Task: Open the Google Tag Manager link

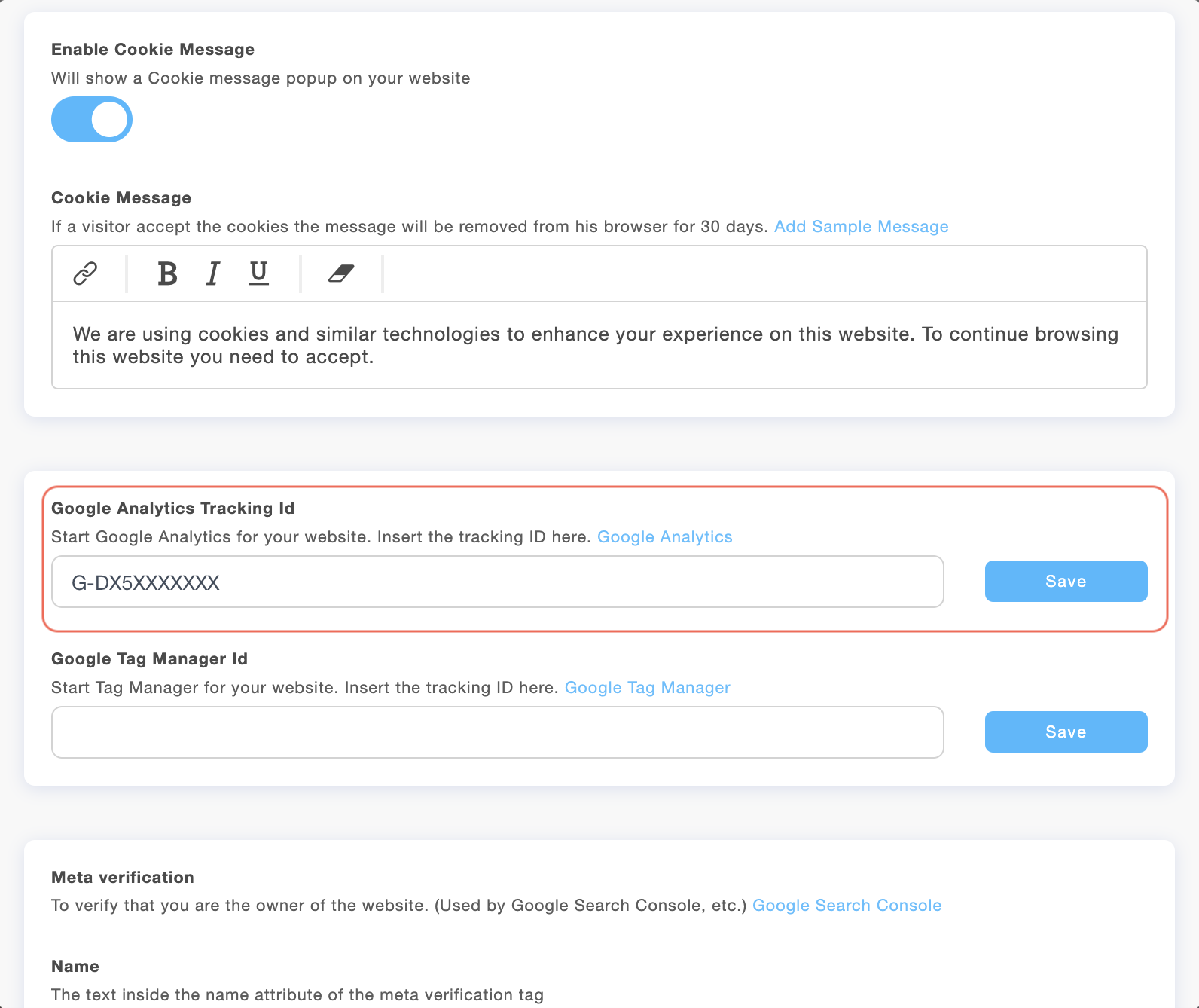Action: 647,687
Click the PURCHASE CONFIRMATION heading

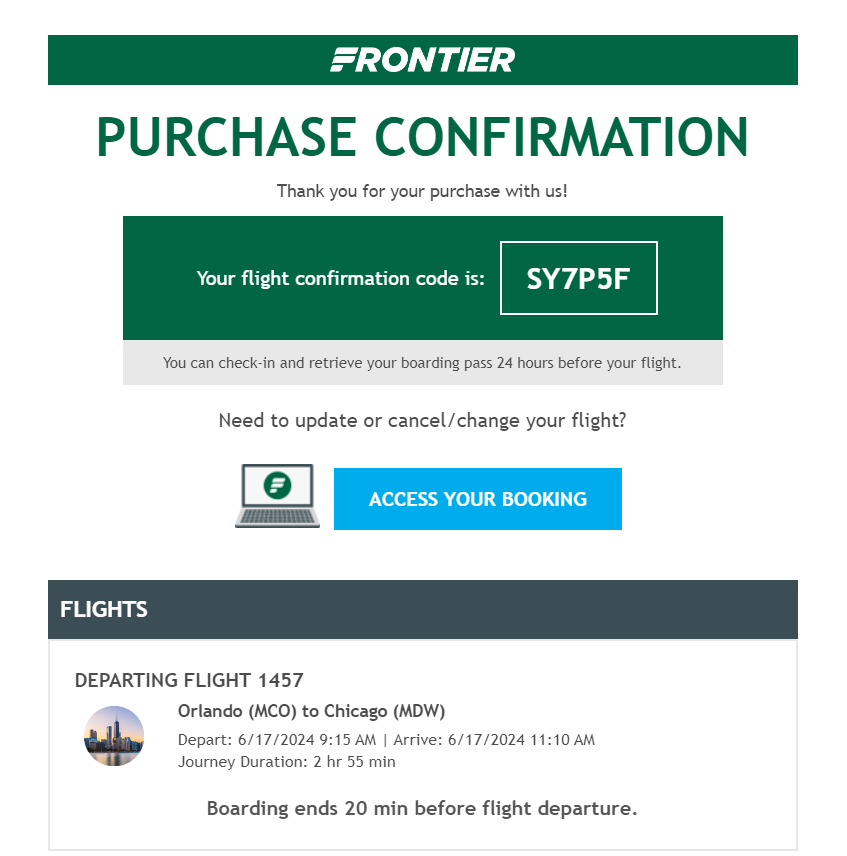pos(422,136)
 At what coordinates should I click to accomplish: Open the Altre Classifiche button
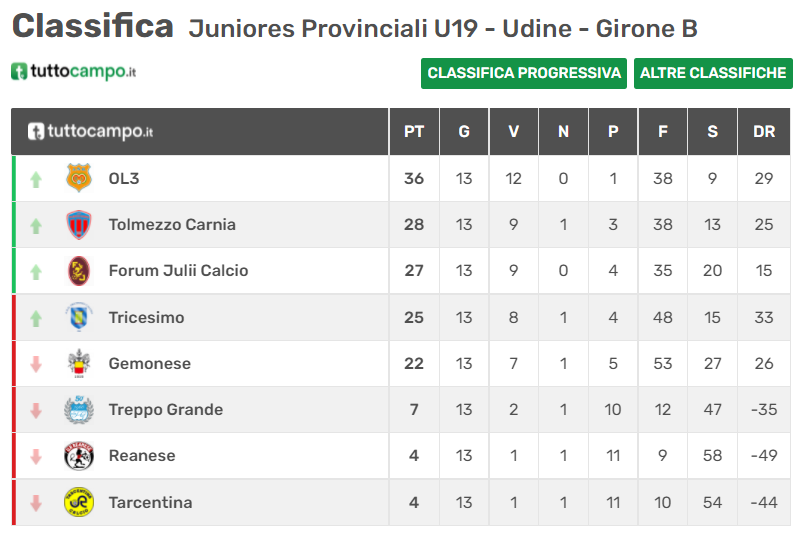pos(713,73)
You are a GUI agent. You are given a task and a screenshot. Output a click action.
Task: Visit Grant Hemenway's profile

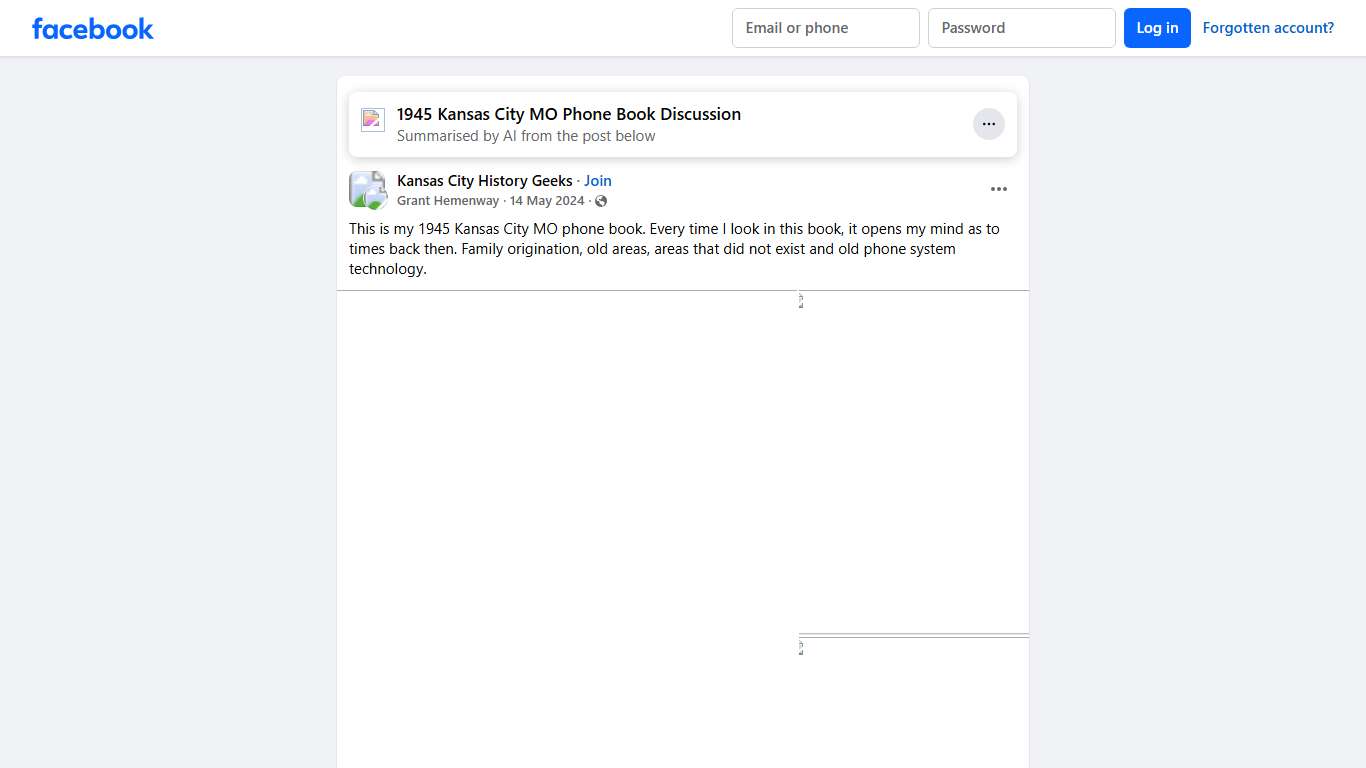pyautogui.click(x=447, y=201)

-----

- [ASSIGNED TASK]:
Your reply must hold only the lines from the line containing "At what coordinates" through the end of the records above, written out exactly, both ends included, with no pictures, please.

- [RESPONSE TO THE EXERCISE]:
 At what coordinates should I click to accomplish: Open the Altre Classifiche button
pos(713,73)
You are a GUI agent. You are given a task and a screenshot. Output a click action.
Task: Visit Grant Hemenway's profile

pyautogui.click(x=447, y=201)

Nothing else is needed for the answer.